[[ Supplied data, beginning ]]

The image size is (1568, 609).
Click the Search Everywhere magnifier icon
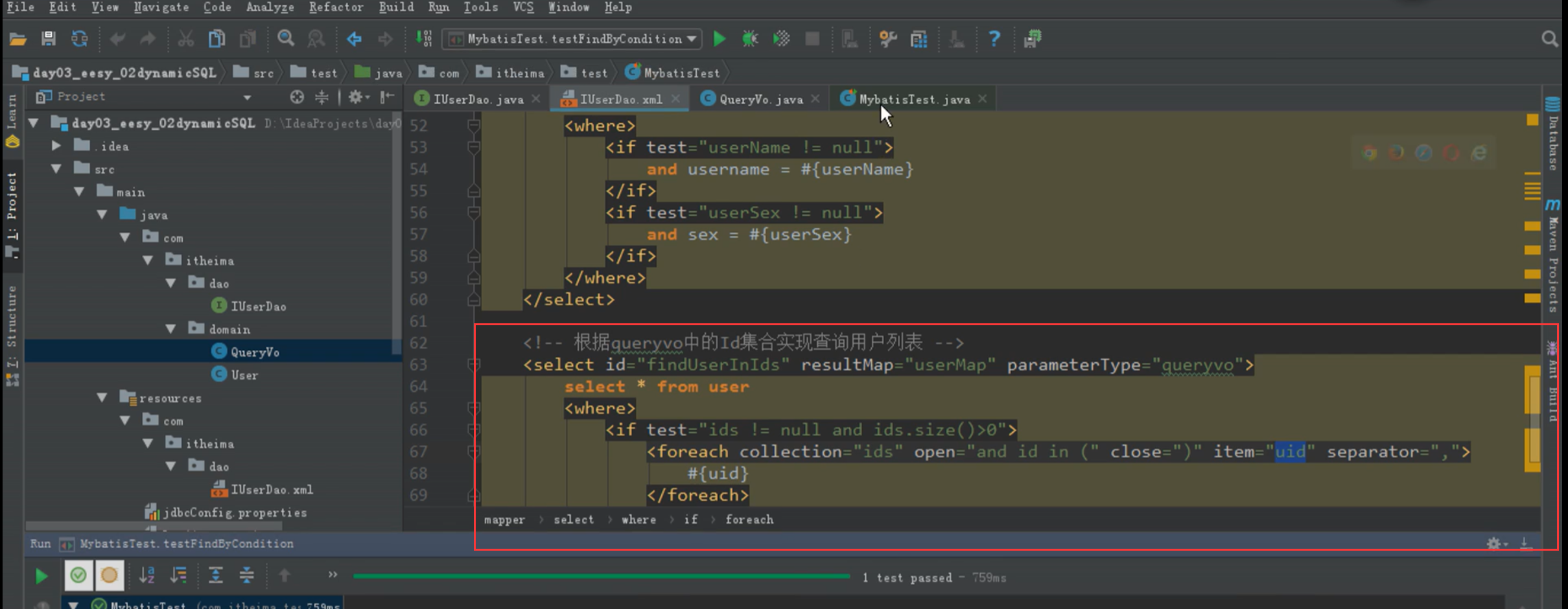click(x=1549, y=39)
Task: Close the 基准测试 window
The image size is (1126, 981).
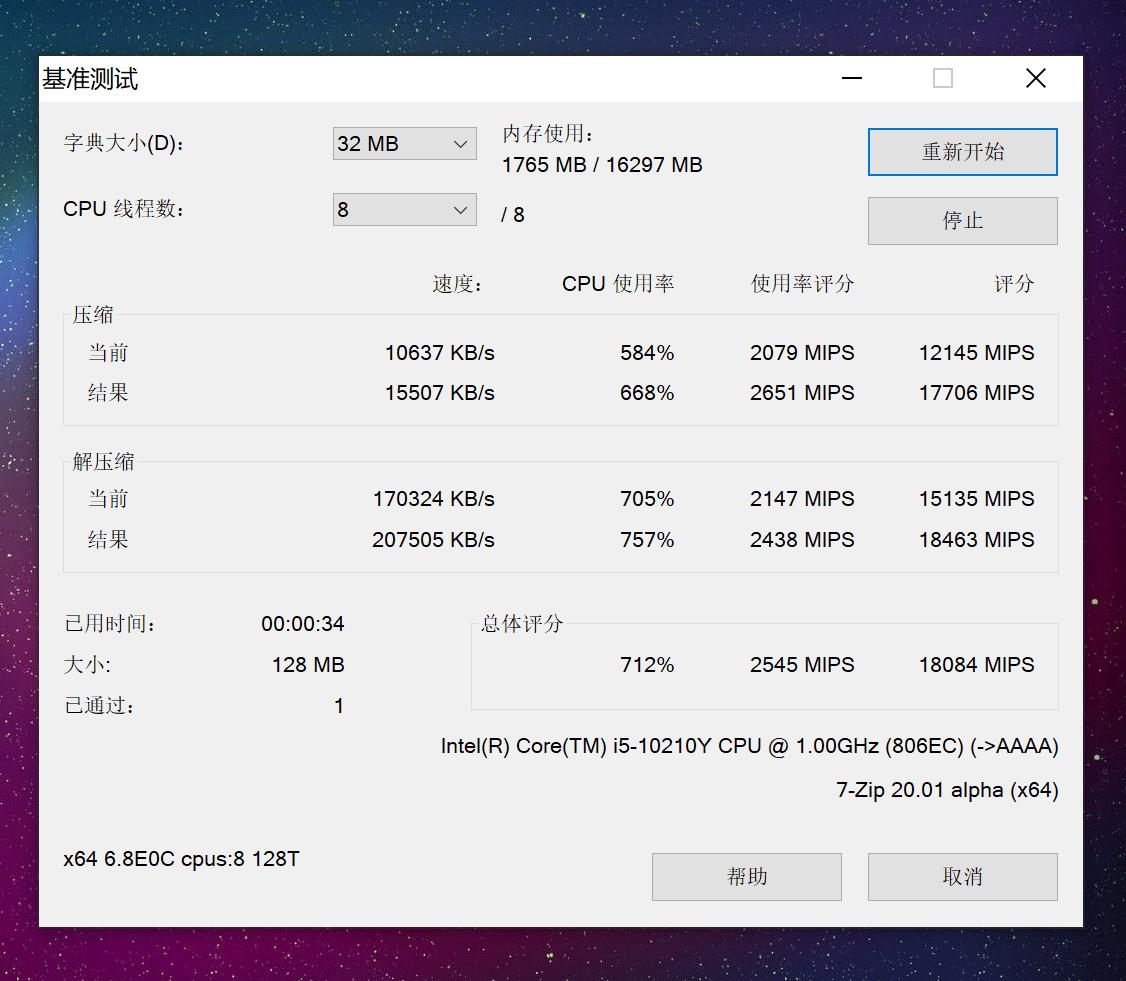Action: point(1036,79)
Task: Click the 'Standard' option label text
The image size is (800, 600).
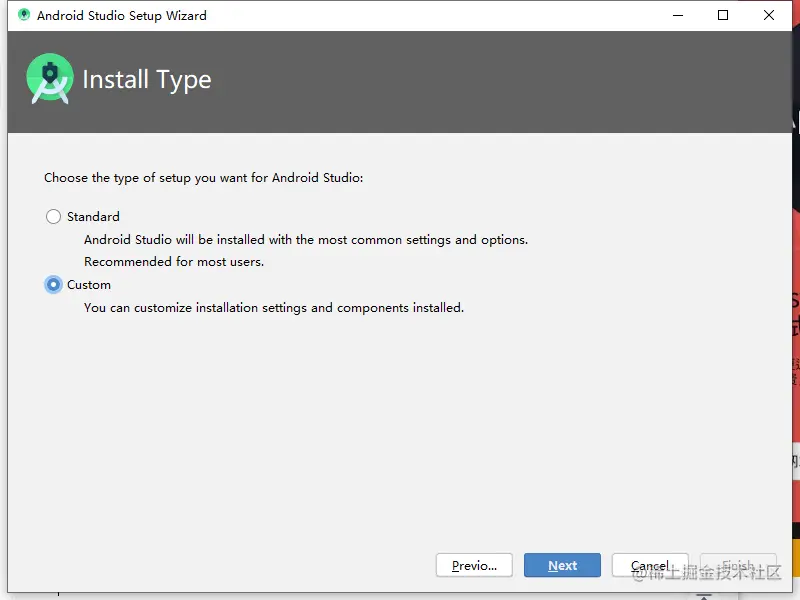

[[ Supplied data, end ]]

→ **Exercise requirements**: Extract from the material all lines containing the string "Task".

→ **Solved problem**:
Task: Close the 基准测试 window
Task: Click the 'Standard' option label text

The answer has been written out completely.